Baca juga: Merah Putih dan Bendera Rasulullah, Tinjauan Hadits Nabi dan Sejarah Islam

Syekh Muhammad Mutawalli Asy-Sya’rawi menguraikan ayat tersebut dengan sangat teliti dan cerdik. Ulama fenomenal berkebangsaan Mesir itu menuturkan, Allah menolong Nabi Muhammad tiga kali berturut-turut; saat diusir oleh kaumnya, selama di dalam gua, dan sewaktu berkata La Tahzan inna Allaha ma’ana kepada Abu Bakar Ash-Shiddiq. Itu menandakan bahwa ketenangan, rasa optimis, dan baik sangka kepada Allah mendatangkan pertolongan Allah Subhanahu wata’ala. Sebelum orang-orang kafir Quraisy sampai di mulut gua, Allah menumbuhkan tanaman-tanaman untuk menutup mulut gua, Allah perintahkan induk merpati mengerami telurnya, laba-laba membuat rumahnya, hingga kelompok musyrikin itu beranggapan tak mungkin di dalam gua ada orang. Nabi Muhammad dan Abu Bakar selamat dengan prasangka baik kepada Allah.
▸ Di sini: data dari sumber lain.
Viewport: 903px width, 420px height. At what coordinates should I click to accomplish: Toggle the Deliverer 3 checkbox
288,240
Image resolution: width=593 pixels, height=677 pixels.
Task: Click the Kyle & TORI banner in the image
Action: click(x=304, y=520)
Optimisme Nabi berikutnya yang patut kita ketahui dan teladani saat penggalian parit tahun 5 H. Parit yang digali para Sahabat pagi, siang, malam -menurut pakar sejarah Nabi, Dr. Ragib As-Sirjani- berukuran kedalaman sekitar 5 meter, lebar 5 meter, dan panjang 12 km. Berminggu-minggu Nabi dan para sahabat berjuang membela agama dan mempertahankan negara.

Di tengah penggalian, sahabat menemukan sebongkah batu besar yang tak mampu dihancurkan. Akhirnya mereka menyerah, dan menyerahkan masalah itu kepada Rasulullah shallallahu alaihi wasallam. Dengan tiga pukulan hebat dari alat yang digenggam dan diayunkan Rasulullah, batu besar itu hancur dan muncul 3 cahaya di setiap pukulan. “Allahu Akbar, kelak Syam akan kita taklukkan, demi Allah saat ini aku melihat istana-istananya berwarna merah,” ungkap Rasulullah pada pukulan pertama.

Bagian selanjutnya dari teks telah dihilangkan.